**Direction:**
Can you duplicate everything in the data from the line containing "Viewport: 180px width, 103px" down to the very end, word for word, and leave the pictures out?

**Provided material:**
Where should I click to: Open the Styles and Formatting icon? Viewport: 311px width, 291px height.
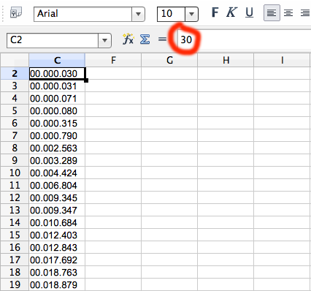(x=16, y=12)
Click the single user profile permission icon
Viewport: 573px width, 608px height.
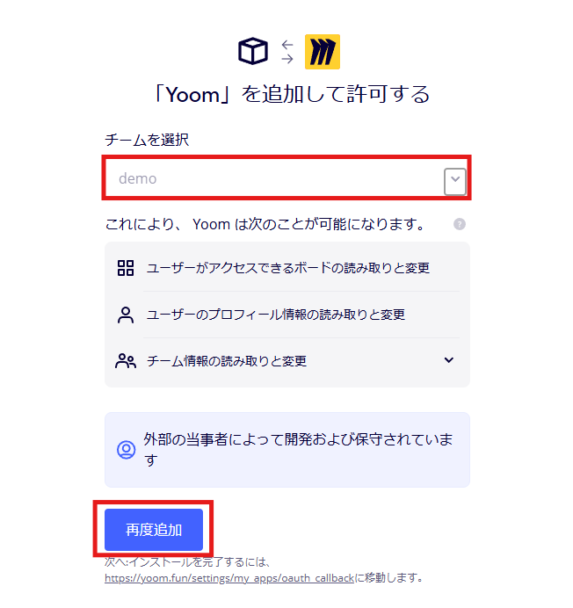(126, 315)
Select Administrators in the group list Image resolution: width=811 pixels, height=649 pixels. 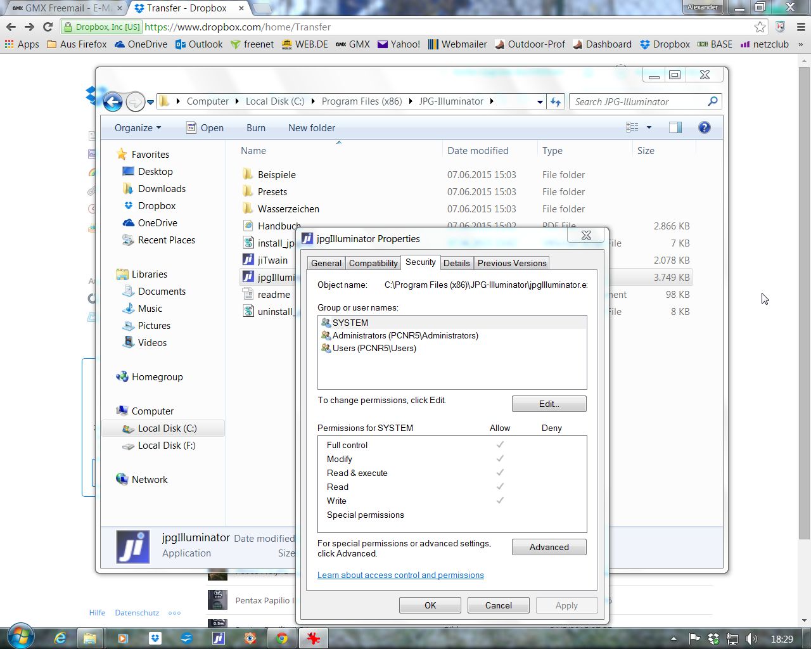(x=405, y=335)
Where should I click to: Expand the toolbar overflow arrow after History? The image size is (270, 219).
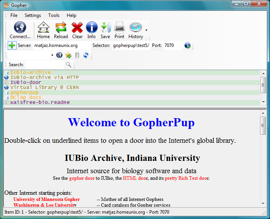[147, 30]
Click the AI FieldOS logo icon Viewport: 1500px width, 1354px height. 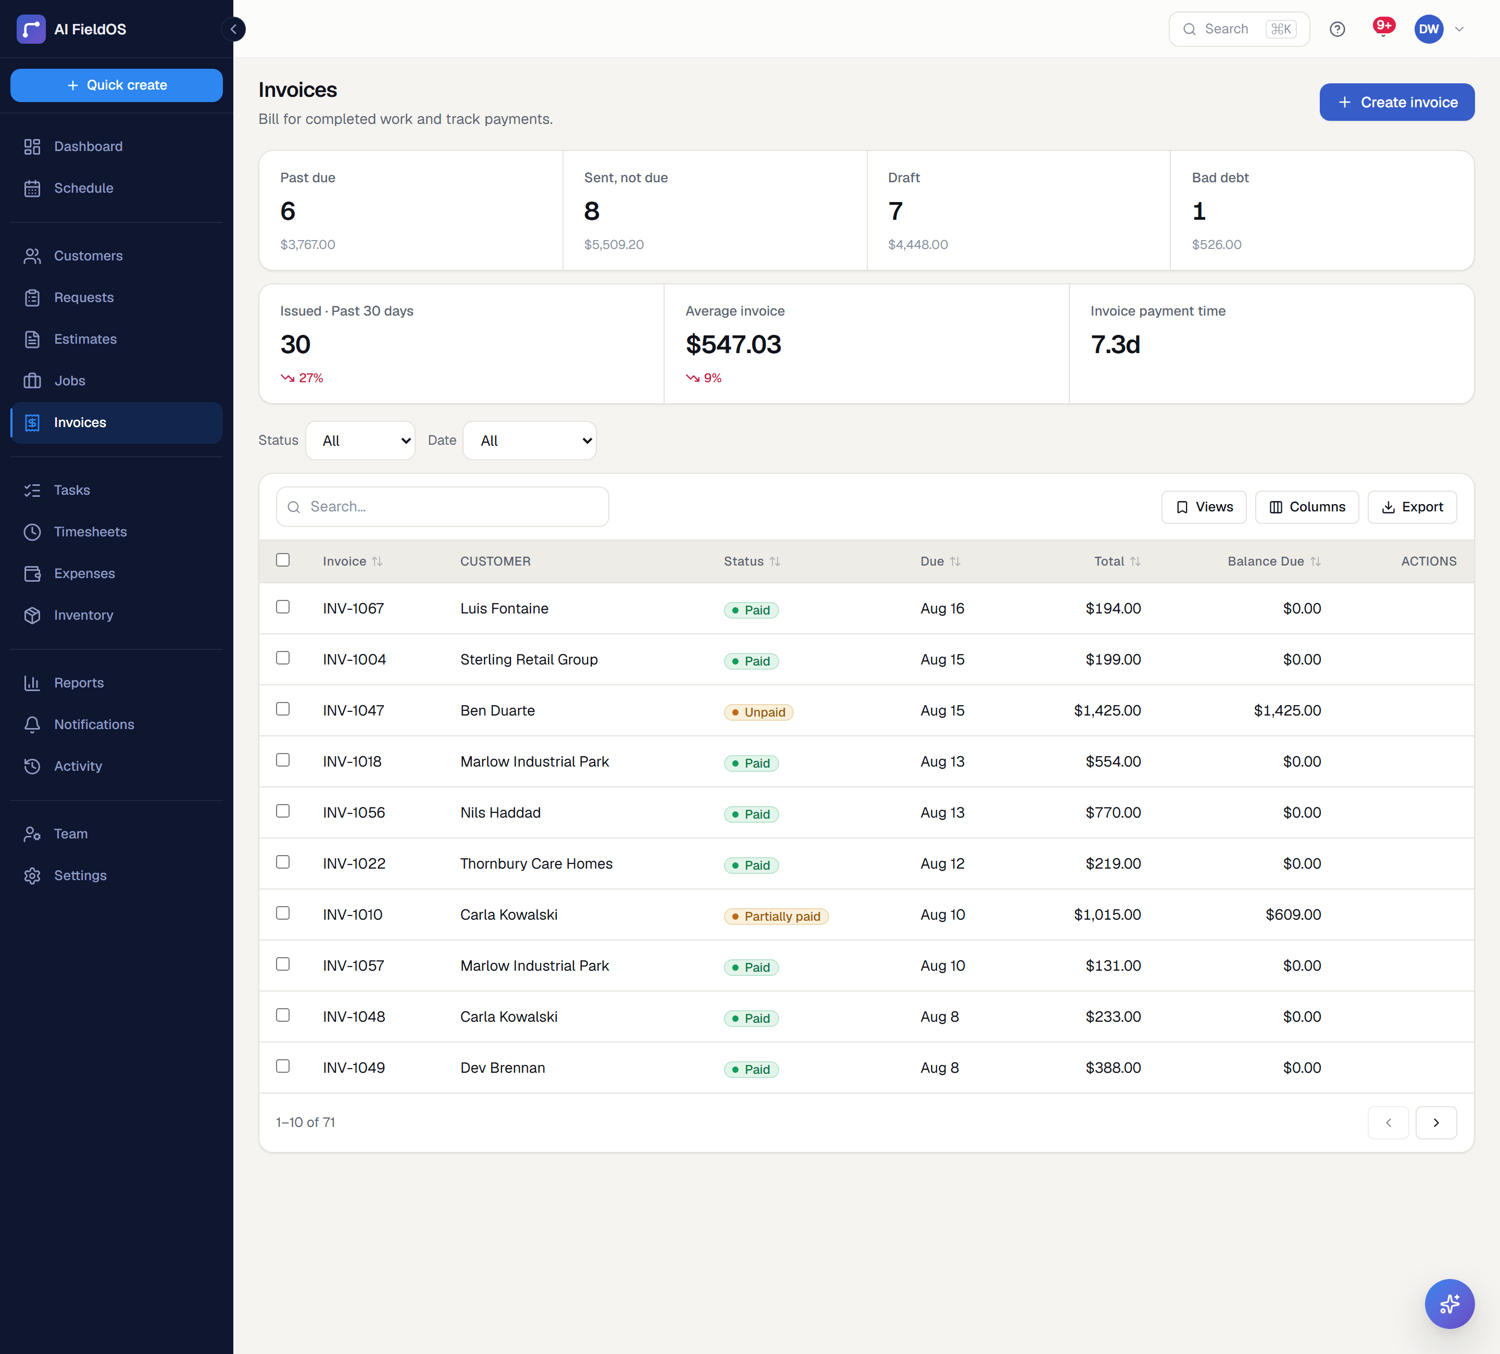pos(31,29)
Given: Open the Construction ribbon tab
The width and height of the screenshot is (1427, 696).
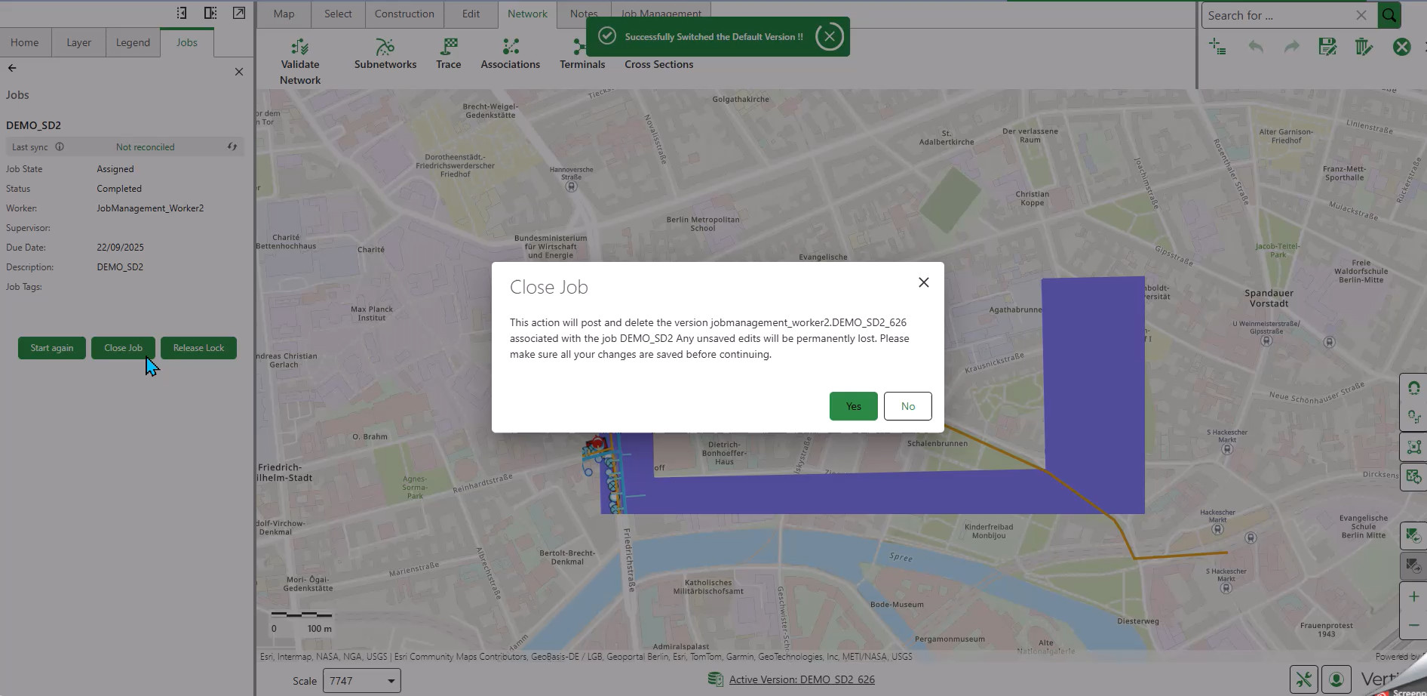Looking at the screenshot, I should coord(404,14).
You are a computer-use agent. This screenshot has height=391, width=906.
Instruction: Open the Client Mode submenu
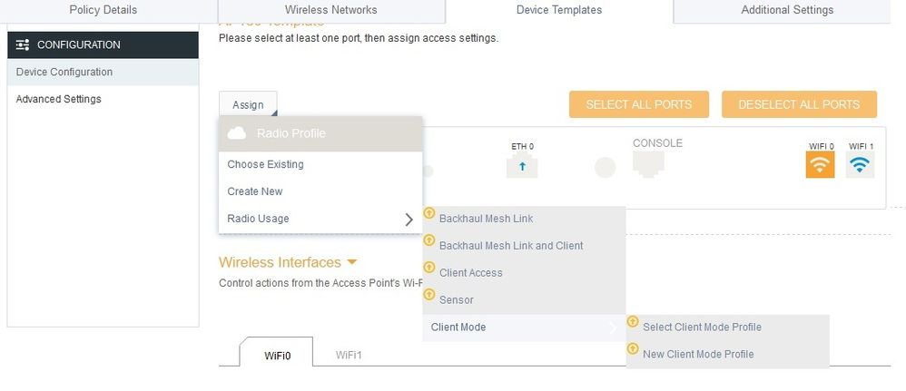click(524, 327)
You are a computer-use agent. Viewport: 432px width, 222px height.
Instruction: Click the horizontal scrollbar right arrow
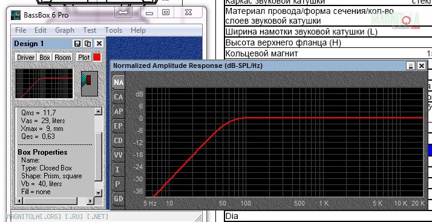point(90,201)
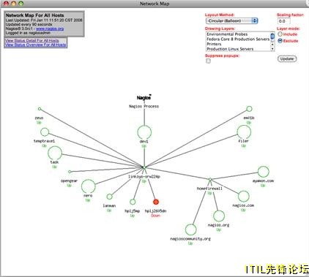Enable the Suppress popups checkbox
The width and height of the screenshot is (309, 277).
pyautogui.click(x=208, y=61)
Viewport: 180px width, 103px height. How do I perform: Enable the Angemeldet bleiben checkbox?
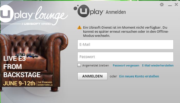79,65
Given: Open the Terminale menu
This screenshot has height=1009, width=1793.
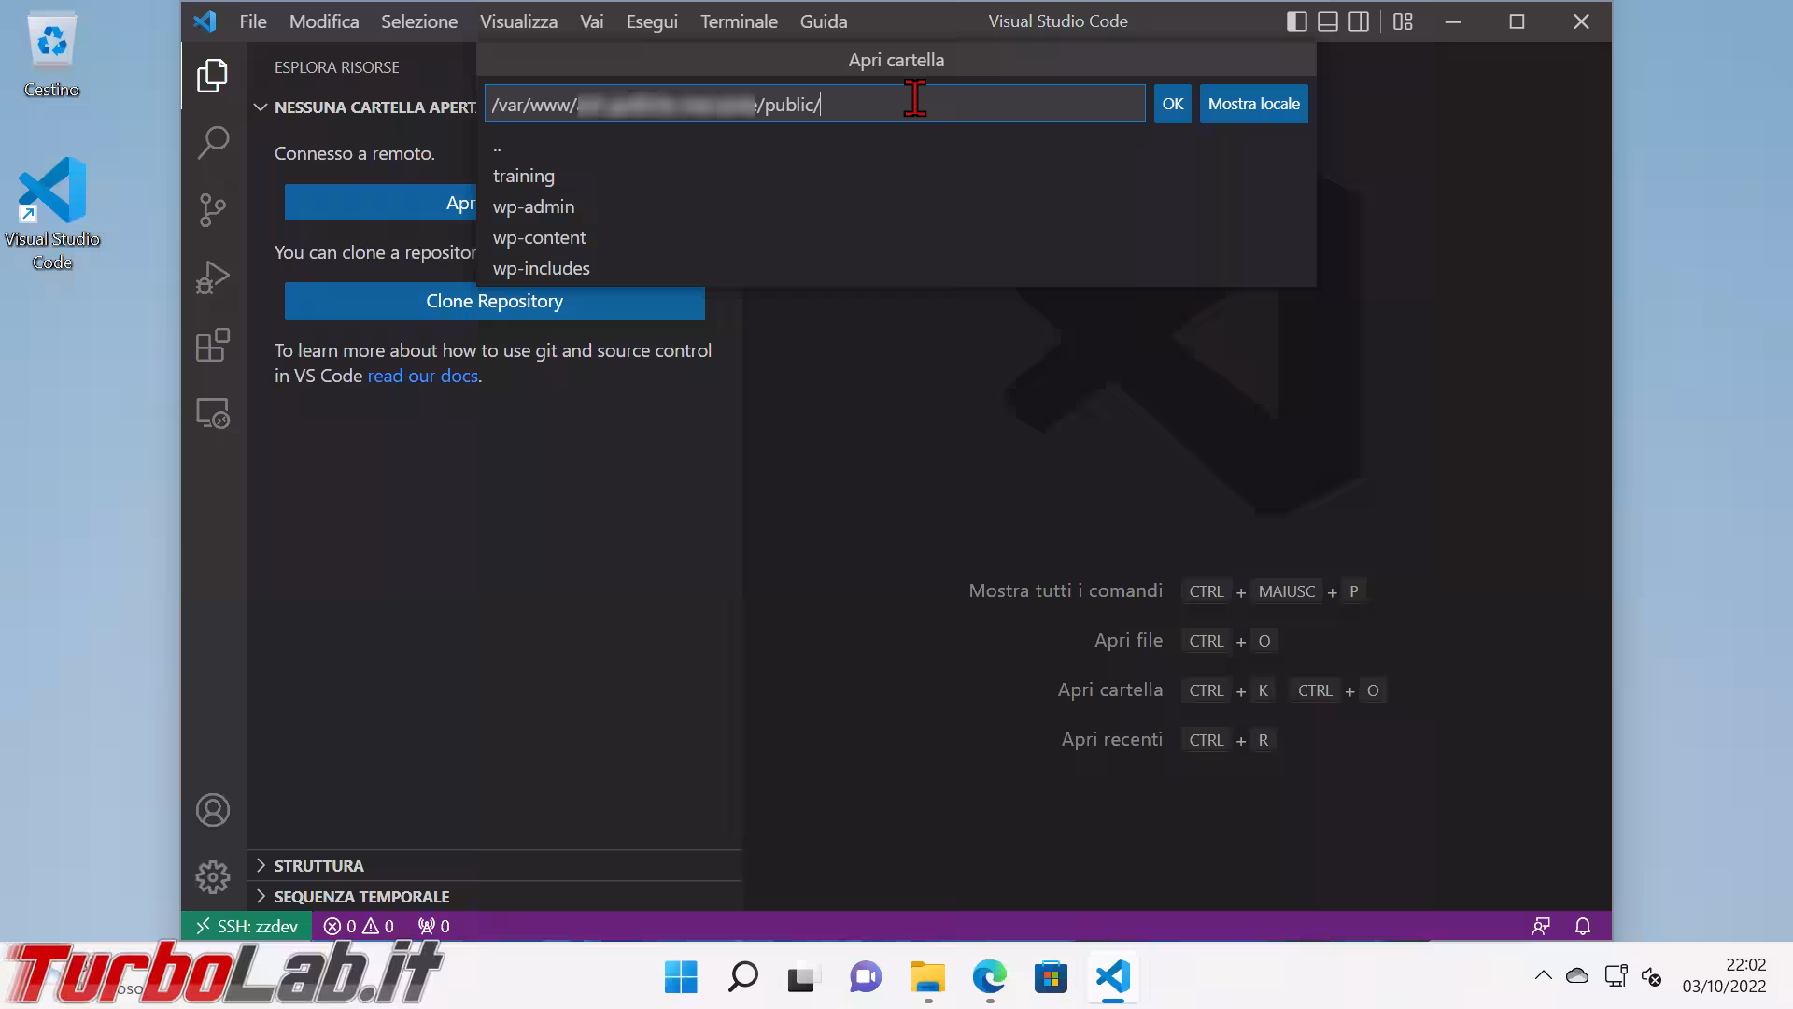Looking at the screenshot, I should (x=738, y=21).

**Solution:**
Viewport: 180px width, 103px height. How do I perform: Enable the Angemeldet bleiben checkbox?
79,65
Given: Open the Terminale menu
This screenshot has height=1009, width=1793.
Looking at the screenshot, I should (x=738, y=21).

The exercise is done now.